What to produce: Print all the data, keeping every line exactly as it is.

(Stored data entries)
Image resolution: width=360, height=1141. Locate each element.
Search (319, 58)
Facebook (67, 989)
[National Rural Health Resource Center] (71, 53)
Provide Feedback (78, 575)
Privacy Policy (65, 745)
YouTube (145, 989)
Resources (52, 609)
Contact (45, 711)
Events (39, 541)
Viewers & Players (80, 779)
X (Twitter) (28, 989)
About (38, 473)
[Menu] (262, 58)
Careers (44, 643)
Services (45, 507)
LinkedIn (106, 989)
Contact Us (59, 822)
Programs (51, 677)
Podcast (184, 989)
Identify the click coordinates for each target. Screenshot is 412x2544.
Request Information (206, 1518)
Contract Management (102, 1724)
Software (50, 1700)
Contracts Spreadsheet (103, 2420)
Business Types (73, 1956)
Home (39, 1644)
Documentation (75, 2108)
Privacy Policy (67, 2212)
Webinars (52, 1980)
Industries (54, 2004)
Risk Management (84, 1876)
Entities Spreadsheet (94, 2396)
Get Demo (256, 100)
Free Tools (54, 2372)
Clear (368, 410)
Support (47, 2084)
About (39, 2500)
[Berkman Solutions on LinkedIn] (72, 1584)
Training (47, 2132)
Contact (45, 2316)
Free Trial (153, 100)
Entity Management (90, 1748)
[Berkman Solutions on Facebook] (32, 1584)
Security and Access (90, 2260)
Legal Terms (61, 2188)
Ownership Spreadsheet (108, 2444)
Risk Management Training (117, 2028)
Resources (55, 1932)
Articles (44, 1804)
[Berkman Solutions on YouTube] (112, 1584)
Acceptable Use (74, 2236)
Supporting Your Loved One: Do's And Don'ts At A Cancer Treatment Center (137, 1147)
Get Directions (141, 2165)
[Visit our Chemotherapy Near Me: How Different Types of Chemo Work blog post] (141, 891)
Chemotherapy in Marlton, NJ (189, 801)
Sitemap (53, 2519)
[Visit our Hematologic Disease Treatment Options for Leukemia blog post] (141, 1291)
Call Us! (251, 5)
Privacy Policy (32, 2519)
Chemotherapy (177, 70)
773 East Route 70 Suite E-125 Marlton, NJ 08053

Problem solution:
Image resolution: width=360, height=1141. Locate each element.
Search (319, 58)
Facebook (67, 989)
[National Rural Health Resource Center] (71, 53)
Provide Feedback (78, 575)
Privacy Policy (65, 745)
YouTube (145, 989)
Resources (52, 609)
Contact (45, 711)
Events (39, 541)
Viewers & Players (80, 779)
X (Twitter) (28, 989)
About (38, 473)
[Menu] (262, 58)
Careers (44, 643)
Services (45, 507)
LinkedIn (106, 989)
Contact Us (59, 822)
Programs (51, 677)
Podcast (184, 989)
Identify the click coordinates for each target. Screenshot is 412x2544.
Request Information (206, 1518)
Contract Management (102, 1724)
Software (50, 1700)
Contracts Spreadsheet (103, 2420)
Business Types (73, 1956)
Home (39, 1644)
Documentation (75, 2108)
Privacy Policy (67, 2212)
Webinars (52, 1980)
Industries (54, 2004)
Risk Management (84, 1876)
Entities Spreadsheet (94, 2396)
Get Demo (256, 100)
Free Tools (54, 2372)
Clear (368, 410)
Support (47, 2084)
About (39, 2500)
[Berkman Solutions on LinkedIn] (72, 1584)
Training (47, 2132)
Contact (45, 2316)
Free Trial (153, 100)
Entity Management (90, 1748)
[Berkman Solutions on Facebook] (32, 1584)
Security and Access (90, 2260)
Legal Terms (61, 2188)
Ownership Spreadsheet (108, 2444)
Risk Management Training (117, 2028)
Resources (55, 1932)
Articles (44, 1804)
[Berkman Solutions on YouTube] (112, 1584)
Acceptable Use (74, 2236)
Supporting Your Loved One: Do's And Don'ts At A Cancer Treatment Center (137, 1147)
Get Directions (141, 2165)
[Visit our Chemotherapy Near Me: How Different Types of Chemo Work blog post] (141, 891)
Chemotherapy in Marlton, NJ (189, 801)
Sitemap (53, 2519)
[Visit our Hematologic Disease Treatment Options for Leukemia blog post] (141, 1291)
Call Us! (251, 5)
Privacy Policy (32, 2519)
Chemotherapy (177, 70)
773 East Route 70 Suite E-125 Marlton, NJ 08053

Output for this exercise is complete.